• _SET PROBLEM 1_
Recast the entries, starting at the line containing "The height and width of the screenshot is (628, 747)." and running through the last line of the entries, as a numbered list with blank lines dropped.

— START DOCUMENT TEXT —

The C++ standard doesn’t have a method to decorate routines to note that a device version needs to be created. Hence we rely on the compiler being able to implicitly generate this. However, it does need to discover this and can’t do so across compilation units so instead needs to rely on non-standard extensions here.

You can either decorate the routine with the CUDA “host device” attribute, or the OpenACC “acc routine” pragma.

% cat squared_d.cpp
#include "squared.hpp"

__host__ __device__
void squared::operator()(int& x) { x = x * x; }
% cat squared_acc.cpp
#include "squared.hpp"

#pragma acc routine
void squared::operator()(int& x) { x = x * x; }
% nvc++ -fast -stdpar squared_d.cpp main.cpp -V21.9; a.out
% nvc++ -fast -stdpar -acc -Minfo=accel squared_acc.cpp main.cpp -V21.9 ; a.out
squared::operator ()(int &):
      4, Generating acc routine seq
         Generating Tesla code

Hope this helps,

1 Like

Thanks Mat, that’s really helpful.

I assume there isn’t a flag to instruct nvc++ to create device versions of all routines it encounters?


That’s a good question. We have that functionality in OpenACC (-acc=routineseq i.e. compile every routine for the device), but I don’t think we’ve tested it with stdpar.

I just tried on your simple example and it looks like the compiler attempts to offload some of the implicitly include Thrust routines. Plus it looks like it’s trying redefine some device attribute routines. It is a big hammer approach so likely would need refinement before it could be used with stdpar.

Let me ask our C++ folks if it would even be feasible to implement, and if so, I can add a request for enhancement (RFE).

1 Like

— END DOCUMENT TEXT —

• _SET PROBLEM 2_
In the forum thread, which OpenACC flag compiles every routine for the device?

— START RECORDS FOR THE EXERCISE —

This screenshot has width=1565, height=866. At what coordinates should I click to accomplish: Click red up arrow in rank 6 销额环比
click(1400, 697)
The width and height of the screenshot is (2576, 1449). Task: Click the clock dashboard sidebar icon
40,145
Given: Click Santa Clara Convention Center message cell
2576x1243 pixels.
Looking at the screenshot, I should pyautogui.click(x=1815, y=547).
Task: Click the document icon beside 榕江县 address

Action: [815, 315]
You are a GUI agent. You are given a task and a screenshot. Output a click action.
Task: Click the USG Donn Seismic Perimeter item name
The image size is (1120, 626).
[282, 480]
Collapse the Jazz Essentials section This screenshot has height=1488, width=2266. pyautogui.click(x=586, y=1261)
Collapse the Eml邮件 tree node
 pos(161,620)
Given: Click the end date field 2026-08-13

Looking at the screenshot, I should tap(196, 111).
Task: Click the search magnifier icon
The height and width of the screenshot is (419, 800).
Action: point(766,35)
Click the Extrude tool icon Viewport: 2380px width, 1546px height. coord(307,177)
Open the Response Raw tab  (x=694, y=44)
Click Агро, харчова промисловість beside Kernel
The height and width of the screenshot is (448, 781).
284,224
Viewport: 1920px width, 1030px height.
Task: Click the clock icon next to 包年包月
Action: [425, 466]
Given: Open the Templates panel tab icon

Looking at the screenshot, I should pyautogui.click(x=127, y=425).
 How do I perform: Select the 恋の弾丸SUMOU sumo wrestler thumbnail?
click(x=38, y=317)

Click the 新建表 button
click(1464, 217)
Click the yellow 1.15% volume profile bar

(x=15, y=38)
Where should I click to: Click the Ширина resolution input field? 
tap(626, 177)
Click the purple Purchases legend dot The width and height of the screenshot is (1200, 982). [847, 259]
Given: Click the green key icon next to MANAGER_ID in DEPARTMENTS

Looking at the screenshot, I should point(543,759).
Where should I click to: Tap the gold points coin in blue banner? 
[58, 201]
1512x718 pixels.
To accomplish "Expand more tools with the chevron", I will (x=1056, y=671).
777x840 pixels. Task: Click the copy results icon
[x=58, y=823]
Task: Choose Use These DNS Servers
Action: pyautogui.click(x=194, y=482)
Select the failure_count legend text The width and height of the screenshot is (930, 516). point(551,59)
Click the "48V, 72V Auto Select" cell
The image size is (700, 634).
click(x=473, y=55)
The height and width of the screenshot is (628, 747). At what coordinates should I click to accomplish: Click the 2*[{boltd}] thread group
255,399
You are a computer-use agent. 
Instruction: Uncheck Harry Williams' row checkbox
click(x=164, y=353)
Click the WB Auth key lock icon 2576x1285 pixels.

— END RECORDS FOR THE EXERCISE —

• _EXERCISE ANSWER 1_
1. The height and width of the screenshot is (628, 747). At what coordinates should I click to accomplish: Click the 2*[{boltd}] thread group
2. 255,399
3. You are a computer-use agent. 
4. Instruction: Uncheck Harry Williams' row checkbox
5. click(x=164, y=353)
6. Click the WB Auth key lock icon 2576x1285 pixels.

• _EXERCISE ANSWER 2_
-acc=routineseq